I had the best of intentions when I included that quote. Smoking is extremely damaging to the human body and I sincerely believe people should not smoke. Some people are afraid to quit smoking because they might gain weight. The “fact” I included in the pamphlet could encourage them to make the right decision.
However, as I gained more experience in my profession, I learned to dig a little deeper before I accepted facts, even if they came from a reputable source. I later did an extensive search for the original methods used to calculate the “100 pounds” number. The quote had become quite popular and I found it in dozens of anti-smoking materials. I determined that it originally came from a well-respected health organization. However, the organization had offered no explanation for their math. It appeared that they had made that “fact” up.
Today, obesity is emerging as arguably the greatest public health problem facing affluent countries of the world. Although that quote promotes smoking cessation, it also has the unfortunate side effect of minimizing the dangerous effects of obesity. Even well-intentioned untruths are dangerous.
I am not the only person who makes such mistakes. For example, there is a story frequently relayed by General Authorities about how early Mormon apostle Thomas B. Marsh left the Church because of a silly argument about milk. You can find versions of the story in talks by Thomas S. Monson, David A. Bednar, and Gordon B. Hinckley.
I believe that the General Authorities who have told this story have had the best of intentions. They want to prevent people from becoming easily offended; they want to encourage people to stay in the Church. The factual error is an understandable mistake. They are quoting reputable sources, such as previous conference talks by other General Authorities and Church Educational System texts.

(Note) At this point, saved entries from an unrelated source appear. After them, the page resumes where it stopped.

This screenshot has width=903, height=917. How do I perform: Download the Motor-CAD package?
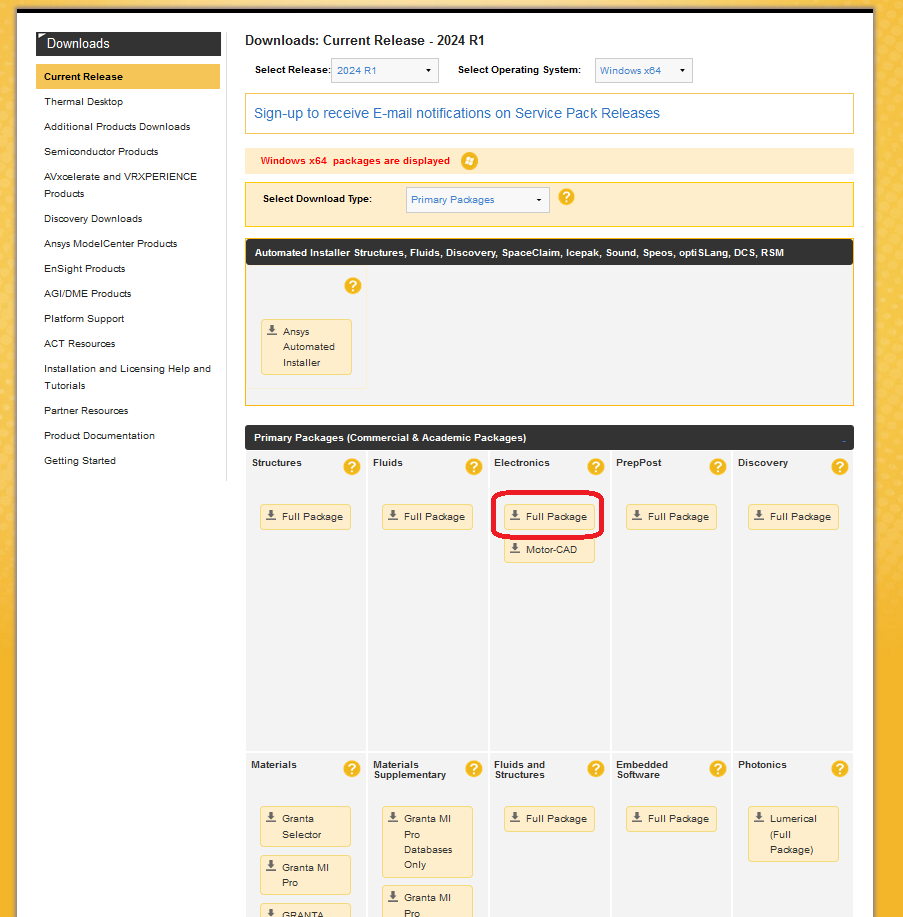549,550
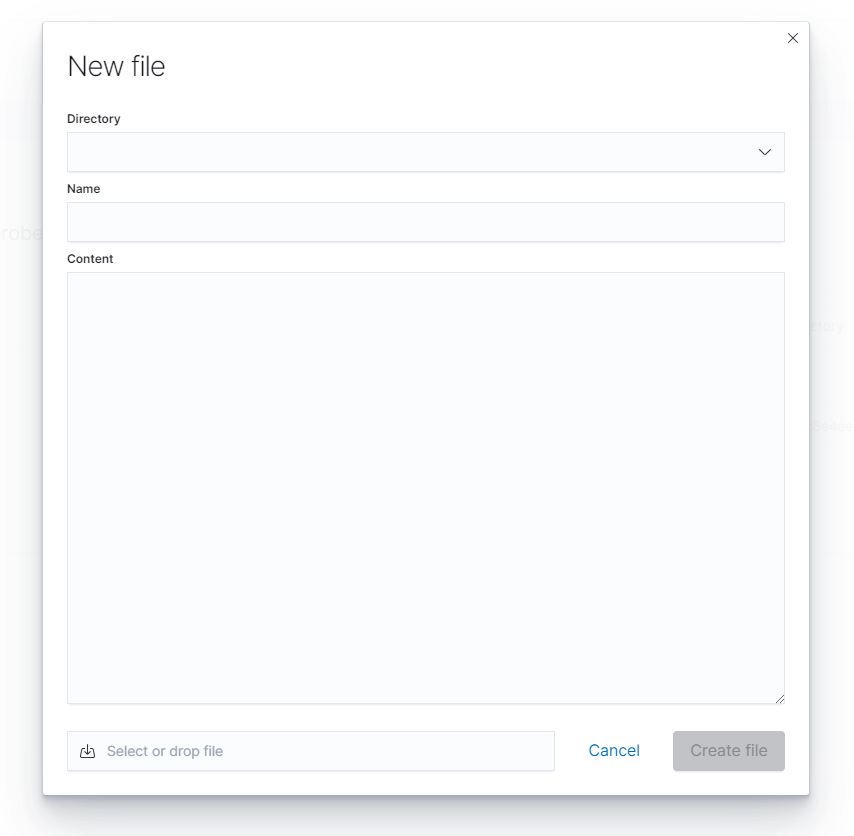This screenshot has width=854, height=836.
Task: Click the faded "ctory" text behind dialog
Action: (828, 327)
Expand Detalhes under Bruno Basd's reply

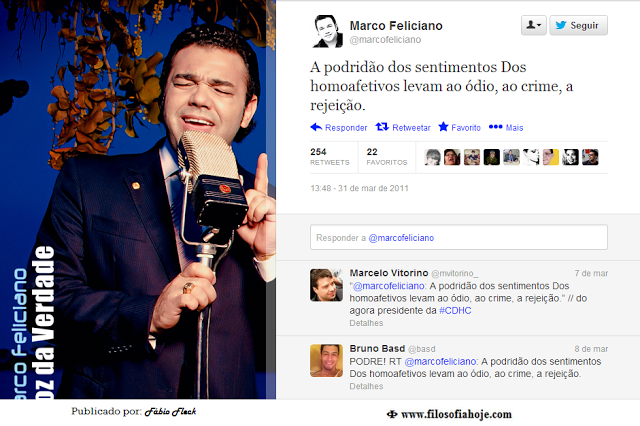click(x=366, y=386)
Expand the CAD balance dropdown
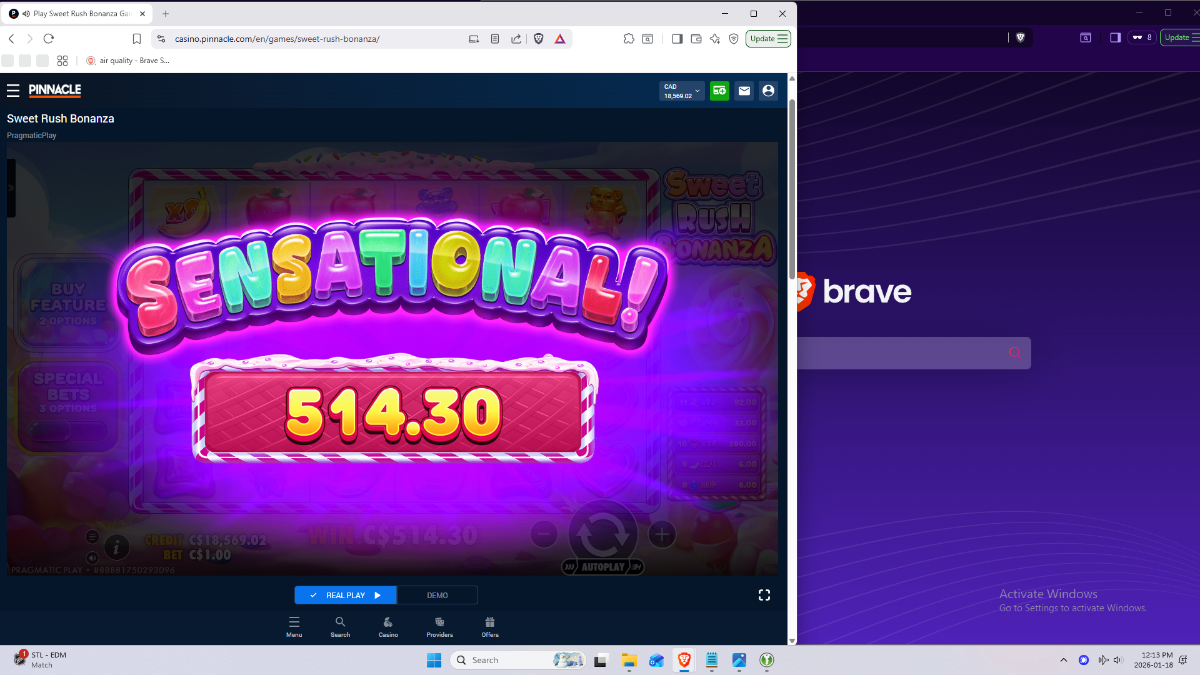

However, some extra digging reveals that the original source of the milk story was a person who was not a witness to the incident and who related the story 25 years after the incident allegedly occurred.(Reference 1, 2) In that light, the story sounds more like gossip or hearsay than history. If the milk argument incident happened at all, it was most likely not the milk argument that led Marsh to leave the Mormon Church but more serious issues surrounding the violence of certain early Mormons. At least, that is what Marsh himself said, and he seems a better source for information about his own intentions than an unrelated person who gossiped about him decades later.

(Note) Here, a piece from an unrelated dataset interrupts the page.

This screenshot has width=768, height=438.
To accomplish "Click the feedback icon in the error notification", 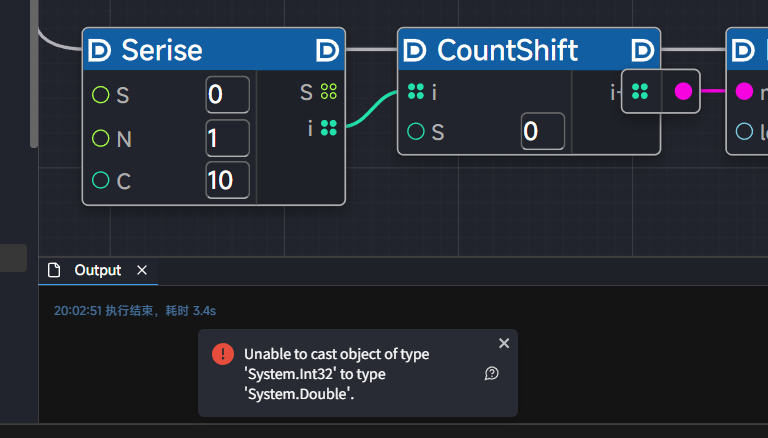I will [x=491, y=373].
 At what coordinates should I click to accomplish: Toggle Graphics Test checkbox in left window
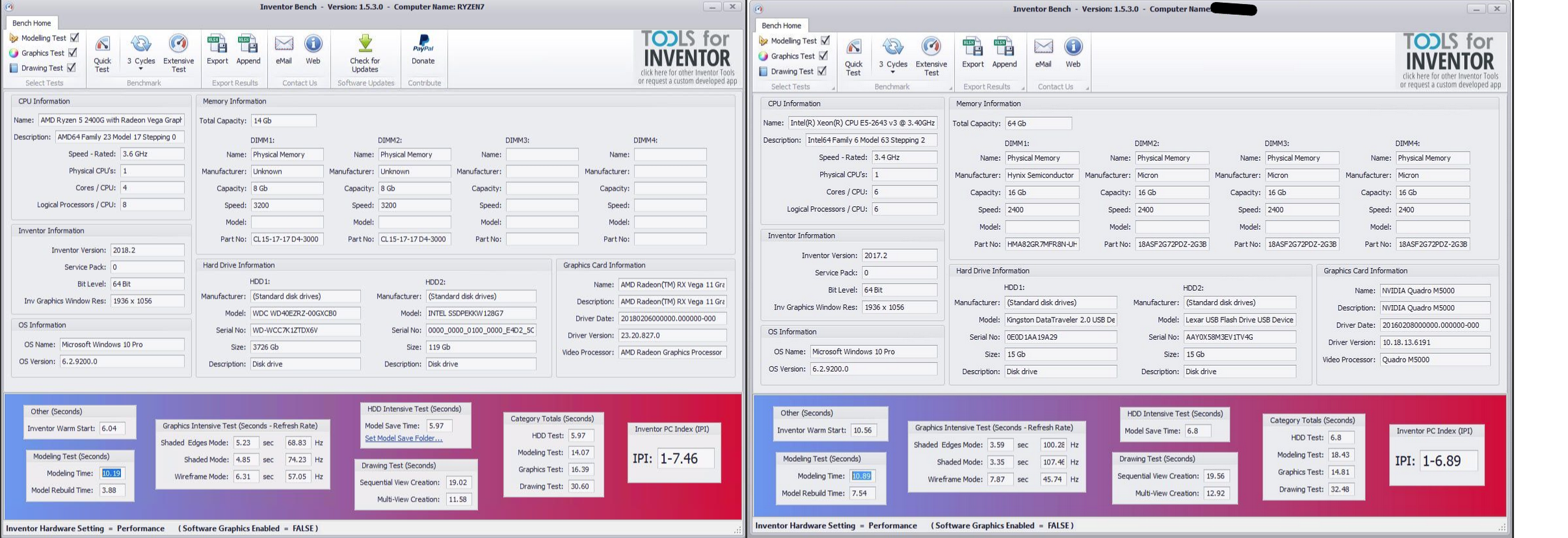tap(73, 53)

Like the smoking cessation fact, this untrue story carries some dangerous side effects. The story vilifies deceased people who were not guilty of the pettiness attributed to them. It does the same for modern Mormons who choose to leave the Church, since the story implies that people leave the Church due to silly offenses instead of legitimate concerns. This attitude can prevent the Church from addressing legitimate concerns that are causing people to leave.

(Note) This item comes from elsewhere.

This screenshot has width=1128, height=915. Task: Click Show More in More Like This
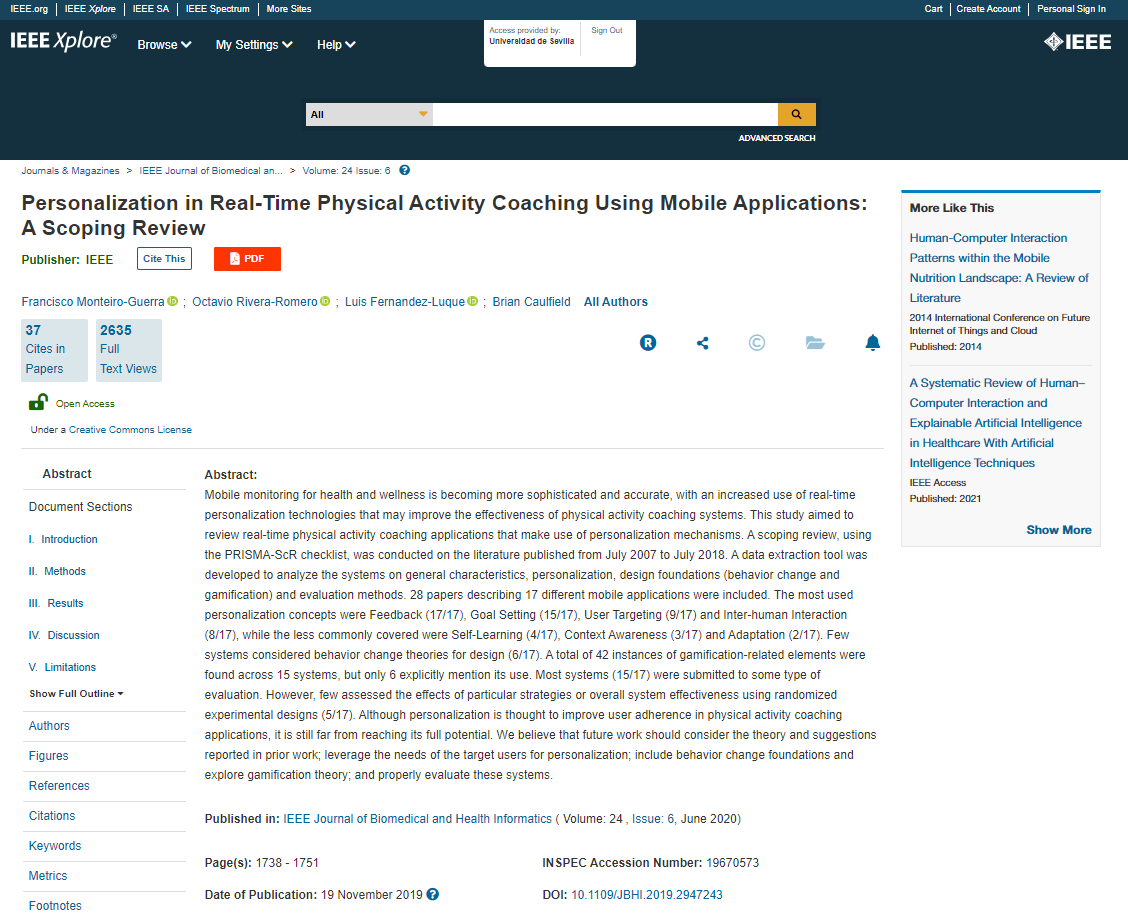[1058, 530]
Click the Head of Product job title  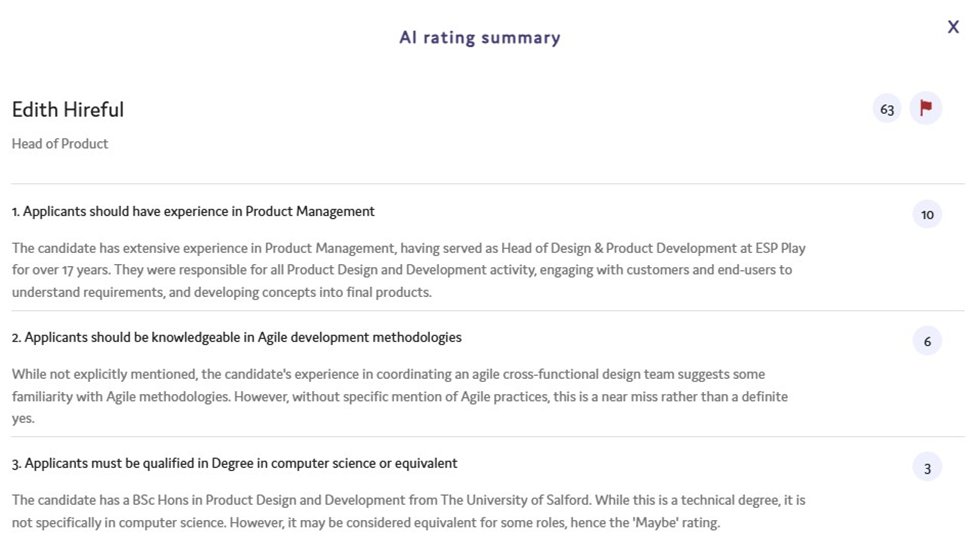[60, 144]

For these important reasons, I would encourage our church leaders to improve their fact-checking. But even if they don’t, there is one side effect of such factual errors that we Mormons can avoid. Some of us base our testimonies on the idea that everything a prophet says from the pulpit is true. If you believe that prophets and apostles channel God directly and never speak with their own, human, fallible tongues, discovering a factual error in a talk by a prophet or apostle can shatter your testimony. It doesn’t have to.
I have accepted that, like me, a prophet can make a mistake once in awhile. I can believe in his prophetic calling while maintaining a healthy degree of skepticism about some of the things he says. My skepticism does not damage my faith; it preserves it from inevitable disappointment.